▶ **Material for this task**
------------------------

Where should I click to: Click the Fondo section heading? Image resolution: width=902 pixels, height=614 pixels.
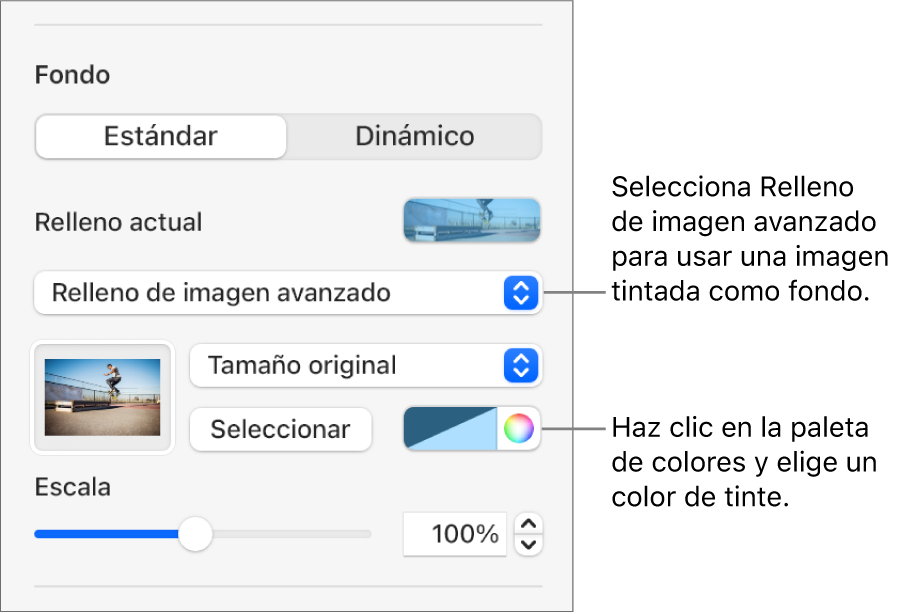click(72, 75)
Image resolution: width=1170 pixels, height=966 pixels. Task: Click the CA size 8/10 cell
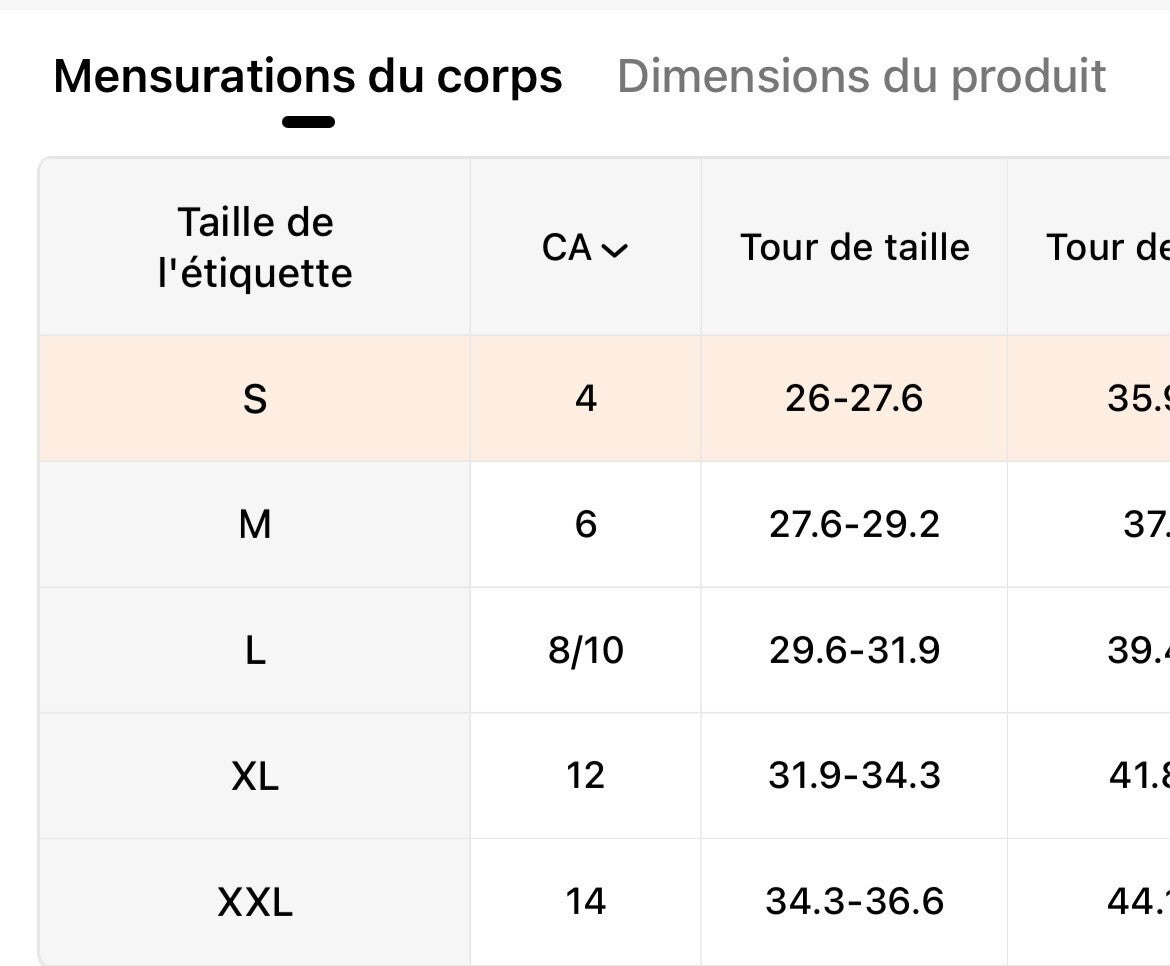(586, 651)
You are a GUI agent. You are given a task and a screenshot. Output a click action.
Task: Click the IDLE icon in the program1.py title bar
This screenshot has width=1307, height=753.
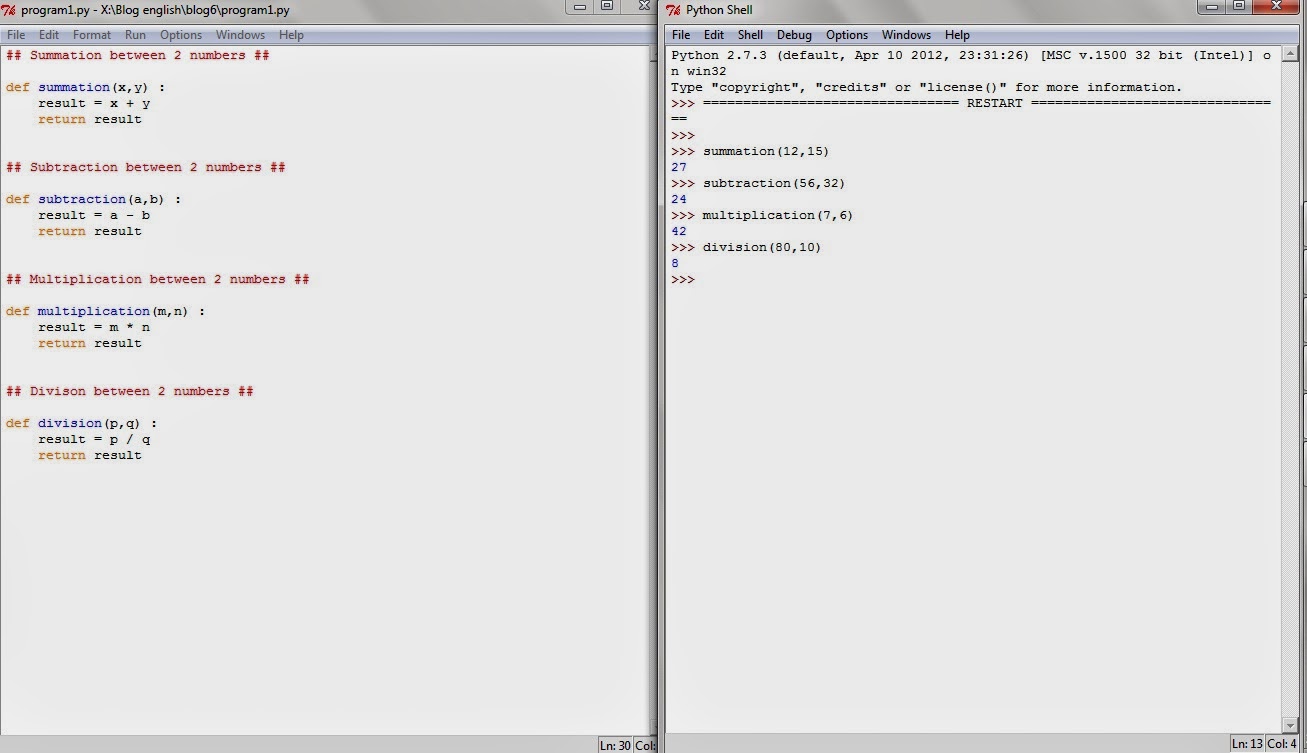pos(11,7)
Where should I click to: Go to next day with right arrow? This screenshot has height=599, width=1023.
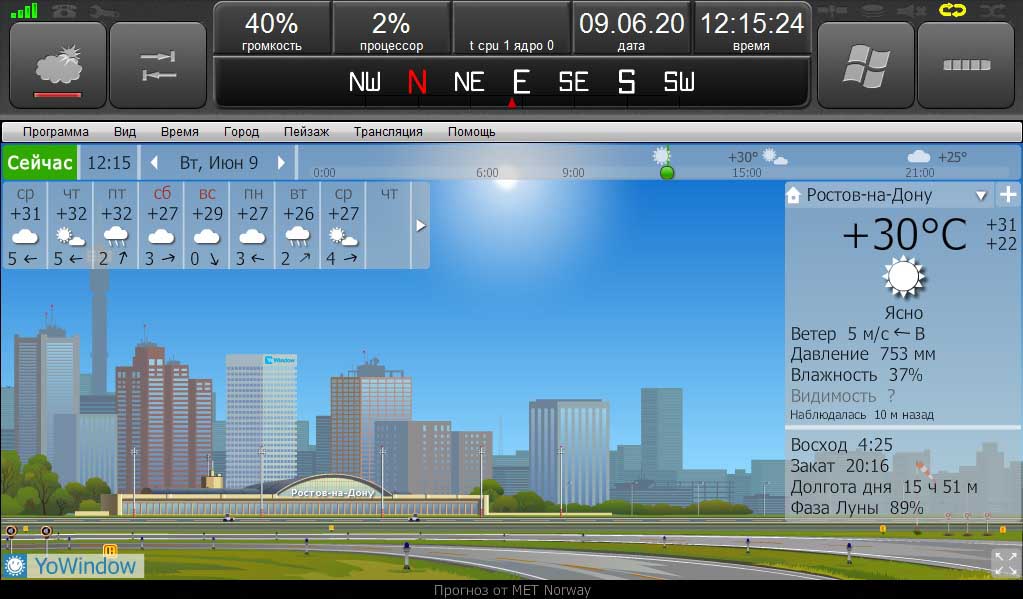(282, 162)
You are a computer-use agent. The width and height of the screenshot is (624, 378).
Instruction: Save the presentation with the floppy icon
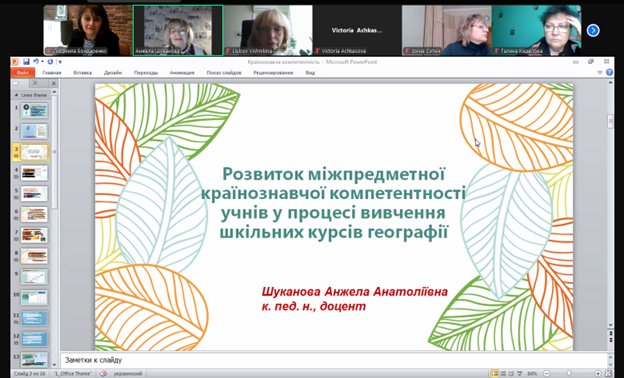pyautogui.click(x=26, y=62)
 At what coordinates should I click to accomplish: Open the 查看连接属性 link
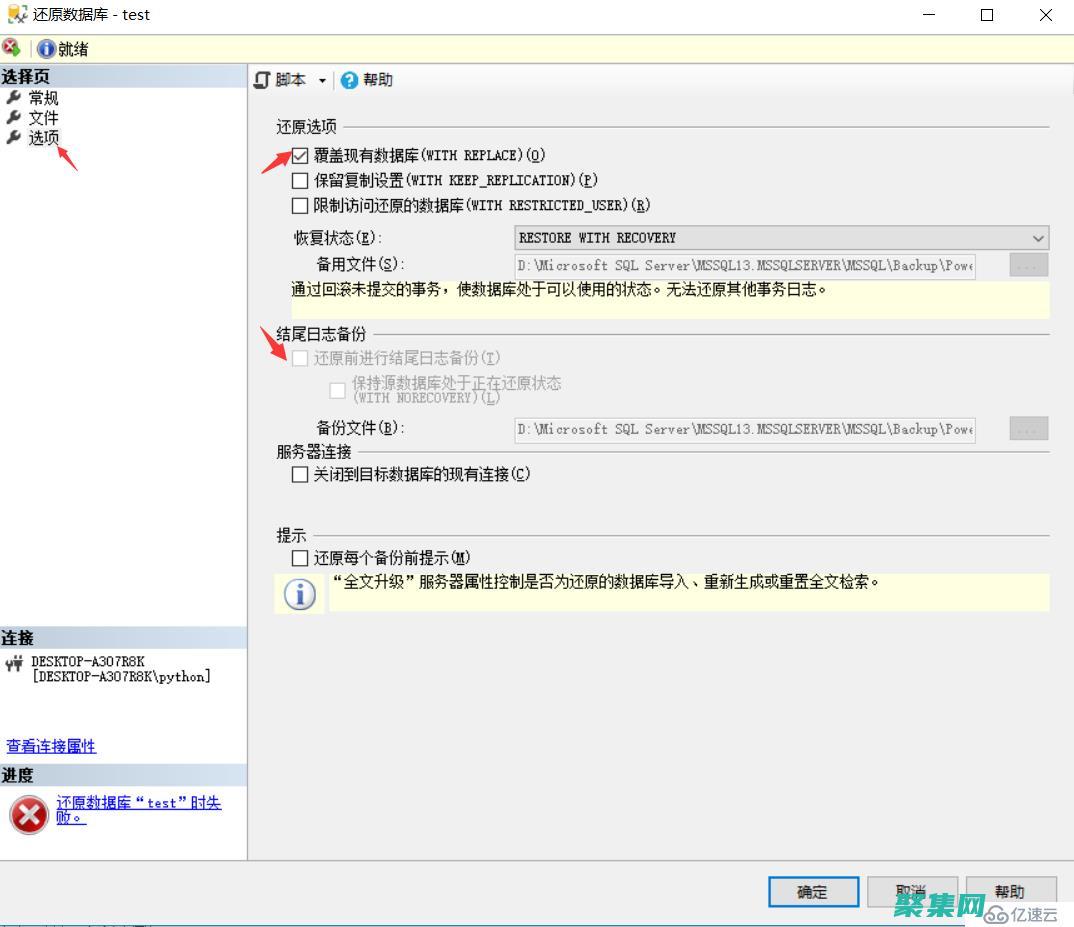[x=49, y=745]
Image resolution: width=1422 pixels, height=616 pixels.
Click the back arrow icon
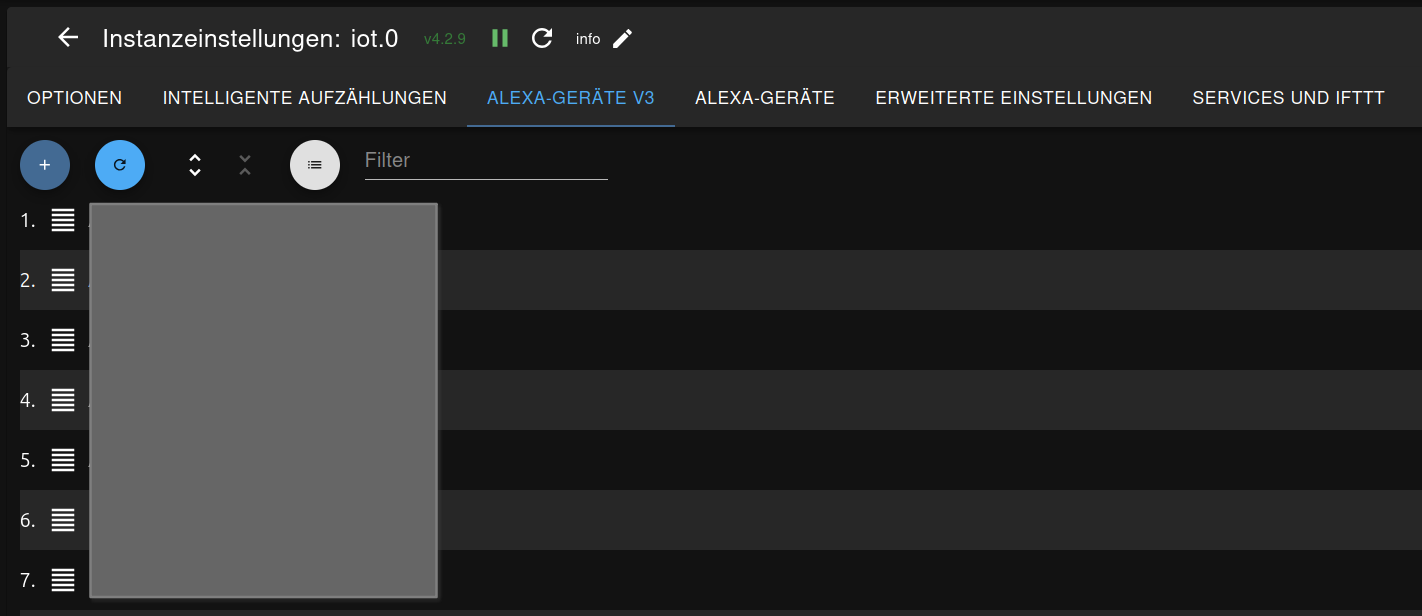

------------------------

▶ **Exercise task**
Please set out all of the material above as a numbered list, one item per line, with blank lines dropped and the pictures left out.

▶ **Result of this exercise**
1. Where should I click to: Click the Fondo section heading? Image resolution: width=902 pixels, height=614 pixels.
2. click(72, 75)
3. Image resolution: width=1170 pixels, height=966 pixels. Task: Click the CA size 8/10 cell
4. (586, 651)
5. You are a GUI agent. You are given a task and a screenshot. Output a click action.
6. Task: Click the IDLE icon in the program1.py title bar
7. This screenshot has width=1307, height=753.
8. pos(11,7)
9. Where should I click to: Go to next day with right arrow? This screenshot has height=599, width=1023.
10. (282, 162)
11. You are a computer-use agent. The width and height of the screenshot is (624, 378).
12. Instruction: Save the presentation with the floppy icon
13. pyautogui.click(x=26, y=62)
14.  At what coordinates should I click to accomplish: Open the 查看连接属性 link
15. [x=49, y=745]
16. Image resolution: width=1422 pixels, height=616 pixels.
17. Click the back arrow icon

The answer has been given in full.